Take the data that follows and return it exactly.

Stored data entries
□ □ □ □

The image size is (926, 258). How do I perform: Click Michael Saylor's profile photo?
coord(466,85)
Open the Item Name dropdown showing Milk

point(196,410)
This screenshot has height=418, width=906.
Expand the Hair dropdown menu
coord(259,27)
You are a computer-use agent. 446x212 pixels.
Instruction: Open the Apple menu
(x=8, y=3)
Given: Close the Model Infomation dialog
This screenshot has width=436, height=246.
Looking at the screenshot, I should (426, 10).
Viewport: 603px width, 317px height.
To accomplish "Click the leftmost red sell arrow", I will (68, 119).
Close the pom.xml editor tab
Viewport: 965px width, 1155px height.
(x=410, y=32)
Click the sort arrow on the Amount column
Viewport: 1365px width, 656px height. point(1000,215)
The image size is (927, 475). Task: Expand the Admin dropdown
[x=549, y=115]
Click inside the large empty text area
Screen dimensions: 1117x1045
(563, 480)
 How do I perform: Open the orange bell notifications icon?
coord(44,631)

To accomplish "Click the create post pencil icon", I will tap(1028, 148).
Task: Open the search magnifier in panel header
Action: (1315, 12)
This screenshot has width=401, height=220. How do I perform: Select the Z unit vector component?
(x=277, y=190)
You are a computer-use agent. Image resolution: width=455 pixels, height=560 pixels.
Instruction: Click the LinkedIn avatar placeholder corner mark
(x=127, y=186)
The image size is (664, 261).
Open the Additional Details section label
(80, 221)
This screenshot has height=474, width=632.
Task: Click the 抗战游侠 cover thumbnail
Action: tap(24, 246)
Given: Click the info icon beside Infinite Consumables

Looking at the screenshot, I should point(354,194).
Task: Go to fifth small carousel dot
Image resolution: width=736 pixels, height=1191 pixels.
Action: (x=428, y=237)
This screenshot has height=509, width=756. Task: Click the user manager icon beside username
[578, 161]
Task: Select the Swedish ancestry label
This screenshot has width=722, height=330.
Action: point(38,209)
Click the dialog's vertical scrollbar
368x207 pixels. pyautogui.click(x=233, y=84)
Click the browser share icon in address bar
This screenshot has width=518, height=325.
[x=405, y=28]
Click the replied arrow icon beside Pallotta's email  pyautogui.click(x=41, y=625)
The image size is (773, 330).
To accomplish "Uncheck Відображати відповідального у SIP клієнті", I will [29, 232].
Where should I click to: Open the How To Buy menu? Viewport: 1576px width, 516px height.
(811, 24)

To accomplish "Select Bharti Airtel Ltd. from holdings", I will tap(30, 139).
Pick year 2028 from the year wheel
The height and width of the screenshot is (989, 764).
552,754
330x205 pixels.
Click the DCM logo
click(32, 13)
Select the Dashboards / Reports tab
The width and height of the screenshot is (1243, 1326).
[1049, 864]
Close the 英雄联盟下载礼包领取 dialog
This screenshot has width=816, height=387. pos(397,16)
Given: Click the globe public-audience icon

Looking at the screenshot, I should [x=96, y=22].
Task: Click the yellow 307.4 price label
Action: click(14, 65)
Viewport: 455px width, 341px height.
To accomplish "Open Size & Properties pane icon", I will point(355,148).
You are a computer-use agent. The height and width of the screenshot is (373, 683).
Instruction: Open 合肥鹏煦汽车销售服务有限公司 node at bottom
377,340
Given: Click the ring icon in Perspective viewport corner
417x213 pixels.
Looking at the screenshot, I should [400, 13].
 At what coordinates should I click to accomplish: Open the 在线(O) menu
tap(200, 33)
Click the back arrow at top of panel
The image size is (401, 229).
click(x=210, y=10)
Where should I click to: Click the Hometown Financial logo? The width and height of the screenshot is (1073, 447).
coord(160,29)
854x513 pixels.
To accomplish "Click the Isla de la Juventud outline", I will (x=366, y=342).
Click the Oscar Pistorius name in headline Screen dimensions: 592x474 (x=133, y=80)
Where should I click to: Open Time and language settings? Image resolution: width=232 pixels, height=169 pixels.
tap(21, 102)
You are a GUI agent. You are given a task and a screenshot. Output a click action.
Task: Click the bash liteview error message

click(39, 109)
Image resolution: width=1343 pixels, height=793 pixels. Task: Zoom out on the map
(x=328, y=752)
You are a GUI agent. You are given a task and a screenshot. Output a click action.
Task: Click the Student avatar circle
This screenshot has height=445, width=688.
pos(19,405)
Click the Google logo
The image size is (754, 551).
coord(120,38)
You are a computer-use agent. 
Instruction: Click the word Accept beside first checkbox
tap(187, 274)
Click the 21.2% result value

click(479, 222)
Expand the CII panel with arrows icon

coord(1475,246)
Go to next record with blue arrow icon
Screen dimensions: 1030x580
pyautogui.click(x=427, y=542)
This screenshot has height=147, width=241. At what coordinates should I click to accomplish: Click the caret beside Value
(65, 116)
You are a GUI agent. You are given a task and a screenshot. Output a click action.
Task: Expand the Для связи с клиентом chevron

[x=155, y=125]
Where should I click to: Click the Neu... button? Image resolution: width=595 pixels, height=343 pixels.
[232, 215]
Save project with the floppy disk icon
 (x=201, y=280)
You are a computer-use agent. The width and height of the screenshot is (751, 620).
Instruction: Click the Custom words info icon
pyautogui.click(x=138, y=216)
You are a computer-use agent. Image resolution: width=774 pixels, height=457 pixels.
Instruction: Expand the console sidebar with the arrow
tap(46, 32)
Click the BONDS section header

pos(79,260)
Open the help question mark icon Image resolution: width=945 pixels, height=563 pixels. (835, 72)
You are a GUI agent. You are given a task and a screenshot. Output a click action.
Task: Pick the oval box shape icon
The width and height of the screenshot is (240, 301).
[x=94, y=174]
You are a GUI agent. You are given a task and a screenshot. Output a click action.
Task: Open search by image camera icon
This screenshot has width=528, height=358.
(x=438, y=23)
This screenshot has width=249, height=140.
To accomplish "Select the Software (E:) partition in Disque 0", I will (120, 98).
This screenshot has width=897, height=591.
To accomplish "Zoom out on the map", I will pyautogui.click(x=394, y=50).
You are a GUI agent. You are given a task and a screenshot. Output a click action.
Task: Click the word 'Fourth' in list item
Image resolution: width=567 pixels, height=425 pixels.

□ □ □ □

SOLUTION FOR THIS PROBLEM -
The image size is (926, 258). How do I perform: Click Michael Saylor's profile photo?
coord(466,85)
Open the Item Name dropdown showing Milk

point(196,410)
This screenshot has height=418, width=906.
Expand the Hair dropdown menu
coord(259,27)
You are a computer-use agent. 446x212 pixels.
Instruction: Open the Apple menu
(x=8, y=3)
Given: Close the Model Infomation dialog
This screenshot has width=436, height=246.
Looking at the screenshot, I should (426, 10).
Viewport: 603px width, 317px height.
To accomplish "Click the leftmost red sell arrow", I will (68, 119).
Close the pom.xml editor tab
Viewport: 965px width, 1155px height.
(x=410, y=32)
Click the sort arrow on the Amount column
Viewport: 1365px width, 656px height. point(1000,215)
The image size is (927, 475). Task: Expand the Admin dropdown
[x=549, y=115]
Click inside the large empty text area
Screen dimensions: 1117x1045
(563, 480)
 How do I perform: Open the orange bell notifications icon?
coord(44,631)

To accomplish "Click the create post pencil icon", I will tap(1028, 148).
Task: Open the search magnifier in panel header
Action: (1315, 12)
This screenshot has width=401, height=220. How do I perform: Select the Z unit vector component?
(x=277, y=190)
You are a computer-use agent. Image resolution: width=455 pixels, height=560 pixels.
Instruction: Click the LinkedIn avatar placeholder corner mark
(x=127, y=186)
The image size is (664, 261).
Open the Additional Details section label
(80, 221)
This screenshot has height=474, width=632.
Task: Click the 抗战游侠 cover thumbnail
Action: tap(24, 246)
Given: Click the info icon beside Infinite Consumables

Looking at the screenshot, I should point(354,194).
Task: Go to fifth small carousel dot
Image resolution: width=736 pixels, height=1191 pixels.
Action: (x=428, y=237)
This screenshot has height=509, width=756. Task: Click the user manager icon beside username
[578, 161]
Task: Select the Swedish ancestry label
This screenshot has width=722, height=330.
Action: point(38,209)
Click the dialog's vertical scrollbar
368x207 pixels. pyautogui.click(x=233, y=84)
Click the browser share icon in address bar
This screenshot has width=518, height=325.
[x=405, y=28]
Click the replied arrow icon beside Pallotta's email  pyautogui.click(x=41, y=625)
The image size is (773, 330).
To accomplish "Uncheck Відображати відповідального у SIP клієнті", I will [29, 232].
Where should I click to: Open the How To Buy menu? Viewport: 1576px width, 516px height.
(811, 24)

To accomplish "Select Bharti Airtel Ltd. from holdings", I will tap(30, 139).
Pick year 2028 from the year wheel
The height and width of the screenshot is (989, 764).
552,754
330x205 pixels.
Click the DCM logo
click(32, 13)
Select the Dashboards / Reports tab
The width and height of the screenshot is (1243, 1326).
[1049, 864]
Close the 英雄联盟下载礼包领取 dialog
This screenshot has width=816, height=387. pos(397,16)
Given: Click the globe public-audience icon

Looking at the screenshot, I should [x=96, y=22].
Task: Click the yellow 307.4 price label
Action: click(14, 65)
Viewport: 455px width, 341px height.
To accomplish "Open Size & Properties pane icon", I will point(355,148).
You are a computer-use agent. The height and width of the screenshot is (373, 683).
Instruction: Open 合肥鹏煦汽车销售服务有限公司 node at bottom
377,340
Given: Click the ring icon in Perspective viewport corner
417x213 pixels.
Looking at the screenshot, I should [400, 13].
 At what coordinates should I click to accomplish: Open the 在线(O) menu
tap(200, 33)
Click the back arrow at top of panel
The image size is (401, 229).
click(x=210, y=10)
Where should I click to: Click the Hometown Financial logo? The width and height of the screenshot is (1073, 447).
coord(160,29)
854x513 pixels.
To accomplish "Click the Isla de la Juventud outline", I will (x=366, y=342).
Click the Oscar Pistorius name in headline Screen dimensions: 592x474 (x=133, y=80)
Where should I click to: Open Time and language settings? Image resolution: width=232 pixels, height=169 pixels.
tap(21, 102)
You are a GUI agent. You are given a task and a screenshot. Output a click action.
Task: Click the bash liteview error message

click(39, 109)
Image resolution: width=1343 pixels, height=793 pixels. Task: Zoom out on the map
(x=328, y=752)
You are a GUI agent. You are given a task and a screenshot. Output a click action.
Task: Click the Student avatar circle
This screenshot has height=445, width=688.
pos(19,405)
Click the Google logo
The image size is (754, 551).
coord(120,38)
You are a computer-use agent. 
Instruction: Click the word Accept beside first checkbox
tap(187, 274)
Click the 21.2% result value

click(479, 222)
Expand the CII panel with arrows icon

coord(1475,246)
Go to next record with blue arrow icon
Screen dimensions: 1030x580
pyautogui.click(x=427, y=542)
This screenshot has height=147, width=241. At what coordinates should I click to accomplish: Click the caret beside Value
(65, 116)
You are a GUI agent. You are given a task and a screenshot. Output a click action.
Task: Expand the Для связи с клиентом chevron

[x=155, y=125]
Where should I click to: Click the Neu... button? Image resolution: width=595 pixels, height=343 pixels.
[232, 215]
Save project with the floppy disk icon
 (x=201, y=280)
You are a computer-use agent. The width and height of the screenshot is (751, 620).
Instruction: Click the Custom words info icon
pyautogui.click(x=138, y=216)
You are a computer-use agent. Image resolution: width=774 pixels, height=457 pixels.
Instruction: Expand the console sidebar with the arrow
tap(46, 32)
Click the BONDS section header

pos(79,260)
Open the help question mark icon Image resolution: width=945 pixels, height=563 pixels. (835, 72)
You are a GUI agent. You are given a task and a screenshot. Output a click action.
Task: Pick the oval box shape icon
The width and height of the screenshot is (240, 301).
[x=94, y=174]
You are a GUI agent. You are given a task and a screenshot. Output a click action.
Task: Open search by image camera icon
This screenshot has width=528, height=358.
(x=438, y=23)
This screenshot has width=249, height=140.
To accomplish "Select the Software (E:) partition in Disque 0", I will (120, 98).
This screenshot has width=897, height=591.
To accomplish "Zoom out on the map", I will pyautogui.click(x=394, y=50).
You are a GUI agent. You are given a task and a screenshot. Output a click action.
Task: Click the word 'Fourth' in list item
Image resolution: width=567 pixels, height=425 pixels.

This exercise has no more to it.